Bank and Credit Union Safety Ratings Continue to Improve
The financial health of the nation’s banks and credit unions ended 2012 at the highest level since the recent economic downturn began five years earlier, new figures show.
Bank and credit union ratings from Bauer Financial, a Florida-based bank research firm, found that 69.5 percent of banks were recommended by Bauer, receiving four or five stars. That is the highest percentage since the fourth quarter of 2007.

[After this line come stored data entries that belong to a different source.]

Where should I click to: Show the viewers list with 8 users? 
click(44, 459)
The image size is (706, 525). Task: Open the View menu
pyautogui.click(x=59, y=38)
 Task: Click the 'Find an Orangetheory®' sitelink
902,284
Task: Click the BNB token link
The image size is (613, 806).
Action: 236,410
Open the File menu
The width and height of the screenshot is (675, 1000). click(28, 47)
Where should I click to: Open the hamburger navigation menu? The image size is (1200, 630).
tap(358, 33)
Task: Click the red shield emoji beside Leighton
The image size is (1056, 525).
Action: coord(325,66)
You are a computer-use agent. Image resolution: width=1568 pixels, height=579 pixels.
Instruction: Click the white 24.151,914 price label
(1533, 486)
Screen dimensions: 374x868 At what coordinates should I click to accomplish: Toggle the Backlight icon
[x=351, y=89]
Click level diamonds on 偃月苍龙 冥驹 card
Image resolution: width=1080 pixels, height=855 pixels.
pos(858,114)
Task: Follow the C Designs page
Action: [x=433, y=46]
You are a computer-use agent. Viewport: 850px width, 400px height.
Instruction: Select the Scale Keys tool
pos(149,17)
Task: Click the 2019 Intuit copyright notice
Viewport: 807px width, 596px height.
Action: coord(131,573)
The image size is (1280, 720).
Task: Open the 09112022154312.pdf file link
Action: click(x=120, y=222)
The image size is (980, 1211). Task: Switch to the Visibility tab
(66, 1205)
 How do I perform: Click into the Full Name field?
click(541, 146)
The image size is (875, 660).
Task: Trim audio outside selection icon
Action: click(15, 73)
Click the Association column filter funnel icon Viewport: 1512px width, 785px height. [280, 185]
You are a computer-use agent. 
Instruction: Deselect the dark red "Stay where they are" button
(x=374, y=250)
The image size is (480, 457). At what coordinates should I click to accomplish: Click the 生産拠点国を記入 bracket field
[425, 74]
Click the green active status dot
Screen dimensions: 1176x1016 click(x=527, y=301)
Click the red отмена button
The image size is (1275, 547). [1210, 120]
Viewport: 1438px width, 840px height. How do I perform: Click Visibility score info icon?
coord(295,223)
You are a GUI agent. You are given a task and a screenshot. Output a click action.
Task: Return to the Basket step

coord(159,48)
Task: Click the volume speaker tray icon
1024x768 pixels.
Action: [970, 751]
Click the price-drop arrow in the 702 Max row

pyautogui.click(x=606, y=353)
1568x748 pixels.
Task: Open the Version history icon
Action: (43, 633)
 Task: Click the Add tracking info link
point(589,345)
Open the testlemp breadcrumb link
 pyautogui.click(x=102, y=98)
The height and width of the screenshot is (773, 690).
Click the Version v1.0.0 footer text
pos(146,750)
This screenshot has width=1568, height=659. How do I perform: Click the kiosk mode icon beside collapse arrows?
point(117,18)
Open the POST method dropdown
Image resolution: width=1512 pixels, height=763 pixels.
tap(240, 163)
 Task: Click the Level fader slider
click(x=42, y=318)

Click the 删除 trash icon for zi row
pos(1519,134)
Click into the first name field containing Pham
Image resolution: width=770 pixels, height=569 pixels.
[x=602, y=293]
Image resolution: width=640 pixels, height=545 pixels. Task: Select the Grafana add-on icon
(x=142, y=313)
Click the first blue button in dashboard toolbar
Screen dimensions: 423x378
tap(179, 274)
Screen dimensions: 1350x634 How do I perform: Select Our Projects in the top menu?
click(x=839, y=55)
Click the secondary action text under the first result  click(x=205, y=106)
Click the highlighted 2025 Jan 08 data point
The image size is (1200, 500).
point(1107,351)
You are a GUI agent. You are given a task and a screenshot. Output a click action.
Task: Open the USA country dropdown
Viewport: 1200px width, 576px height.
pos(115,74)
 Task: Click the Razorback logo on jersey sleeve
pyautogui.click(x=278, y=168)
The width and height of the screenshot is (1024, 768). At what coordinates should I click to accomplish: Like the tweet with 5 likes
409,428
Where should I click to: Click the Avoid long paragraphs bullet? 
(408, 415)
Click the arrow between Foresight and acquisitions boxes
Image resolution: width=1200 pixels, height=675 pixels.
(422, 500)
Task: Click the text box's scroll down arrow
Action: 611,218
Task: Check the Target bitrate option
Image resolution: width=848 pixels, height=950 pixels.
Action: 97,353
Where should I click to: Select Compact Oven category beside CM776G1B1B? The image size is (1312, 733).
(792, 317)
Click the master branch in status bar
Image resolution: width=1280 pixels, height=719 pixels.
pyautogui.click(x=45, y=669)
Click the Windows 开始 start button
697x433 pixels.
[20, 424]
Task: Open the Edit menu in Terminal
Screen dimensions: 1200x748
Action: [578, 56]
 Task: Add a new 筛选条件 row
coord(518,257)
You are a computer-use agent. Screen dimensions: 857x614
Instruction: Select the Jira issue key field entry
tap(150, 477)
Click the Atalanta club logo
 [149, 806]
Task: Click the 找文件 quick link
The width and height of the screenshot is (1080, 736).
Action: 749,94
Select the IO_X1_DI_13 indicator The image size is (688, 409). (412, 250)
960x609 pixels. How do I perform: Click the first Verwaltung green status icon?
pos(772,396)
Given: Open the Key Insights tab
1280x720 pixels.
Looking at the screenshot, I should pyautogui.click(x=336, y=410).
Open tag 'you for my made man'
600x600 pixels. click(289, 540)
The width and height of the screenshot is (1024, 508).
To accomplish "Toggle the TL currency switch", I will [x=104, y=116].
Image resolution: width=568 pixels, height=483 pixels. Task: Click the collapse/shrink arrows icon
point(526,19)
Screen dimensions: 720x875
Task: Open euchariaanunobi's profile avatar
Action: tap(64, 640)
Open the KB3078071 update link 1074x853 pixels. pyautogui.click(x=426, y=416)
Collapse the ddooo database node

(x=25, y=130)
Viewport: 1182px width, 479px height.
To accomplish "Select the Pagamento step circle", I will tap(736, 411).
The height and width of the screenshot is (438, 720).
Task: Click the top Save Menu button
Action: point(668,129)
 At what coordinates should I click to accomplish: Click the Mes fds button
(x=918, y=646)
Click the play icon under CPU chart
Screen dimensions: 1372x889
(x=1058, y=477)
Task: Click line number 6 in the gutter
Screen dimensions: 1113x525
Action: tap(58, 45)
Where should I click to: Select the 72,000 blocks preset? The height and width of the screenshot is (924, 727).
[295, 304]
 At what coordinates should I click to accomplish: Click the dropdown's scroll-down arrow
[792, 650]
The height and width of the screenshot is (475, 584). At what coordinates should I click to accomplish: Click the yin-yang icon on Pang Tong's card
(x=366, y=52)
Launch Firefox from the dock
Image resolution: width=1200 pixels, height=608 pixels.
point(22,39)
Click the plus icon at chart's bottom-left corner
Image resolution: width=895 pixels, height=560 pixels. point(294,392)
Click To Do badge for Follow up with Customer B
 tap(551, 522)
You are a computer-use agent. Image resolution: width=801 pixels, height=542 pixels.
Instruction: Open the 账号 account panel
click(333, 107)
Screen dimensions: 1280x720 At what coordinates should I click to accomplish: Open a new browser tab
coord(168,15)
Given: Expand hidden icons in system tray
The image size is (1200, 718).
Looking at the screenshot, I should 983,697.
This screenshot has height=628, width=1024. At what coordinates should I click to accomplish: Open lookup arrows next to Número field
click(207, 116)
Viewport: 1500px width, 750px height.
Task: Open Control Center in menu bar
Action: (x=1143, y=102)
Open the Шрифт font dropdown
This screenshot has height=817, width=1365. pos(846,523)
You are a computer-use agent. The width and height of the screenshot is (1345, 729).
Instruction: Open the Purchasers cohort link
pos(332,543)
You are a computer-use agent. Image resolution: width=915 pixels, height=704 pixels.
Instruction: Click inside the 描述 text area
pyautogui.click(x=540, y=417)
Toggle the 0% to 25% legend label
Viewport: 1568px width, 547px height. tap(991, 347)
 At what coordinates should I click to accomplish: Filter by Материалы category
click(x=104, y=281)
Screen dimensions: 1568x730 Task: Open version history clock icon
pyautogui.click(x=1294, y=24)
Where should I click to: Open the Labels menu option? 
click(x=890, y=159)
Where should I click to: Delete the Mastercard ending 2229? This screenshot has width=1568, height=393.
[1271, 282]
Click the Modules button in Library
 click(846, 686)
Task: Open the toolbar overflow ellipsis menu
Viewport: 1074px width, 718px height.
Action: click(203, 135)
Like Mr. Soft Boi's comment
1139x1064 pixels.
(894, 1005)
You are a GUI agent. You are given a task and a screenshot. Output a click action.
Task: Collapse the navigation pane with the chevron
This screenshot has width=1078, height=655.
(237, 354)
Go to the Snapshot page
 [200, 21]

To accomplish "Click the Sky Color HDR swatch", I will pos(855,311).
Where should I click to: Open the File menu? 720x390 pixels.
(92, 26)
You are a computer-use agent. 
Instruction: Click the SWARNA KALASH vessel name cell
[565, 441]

Only eight banks failed during the fourth quarter of 2012, while 43 improved enough financially to be removed from Bauer’s troubled and the problematic designations (one or two stars). Excluding three banks that have failed so far in 2013, the number of banks labeled by Bauer as “troubled and problematic” now stands at 663, the lowest level since the fourth quarter of 2008.
The financial safety ratings of banks vary widely based on the state.
In North Dakota, 87.8 percent of banks were recommended (4 or 5 stars) by Bauer, while only 1.1 percent were labeled troubled and problematic (1 or 2 stars). In New Hampshire, 95 percent of banks were recommended by Bauer while 0 percent were troubled or problematic.
On the flip side, only 37.9 percent of banks in Arizona received 4 or 5 stars, while 20.7 percent were troubled or problematic. In Florida, a state hit hard by bank failures, 38.5 percent of banks were recommended while 34.1 percent received 1 or 2 stars. In Georgia, 35.2 percent of banks were recommended by Bauer while 33 percent were labeled troubled or problematic.
Credit unions continue to be in better financial shape than banks. About 76.1 percent of credit unions earned Bauer’s recommended status with four or five stars in the fourth quarter of 2012. This was the third straight quarter where the number of recommended banks exceeded 75 percent.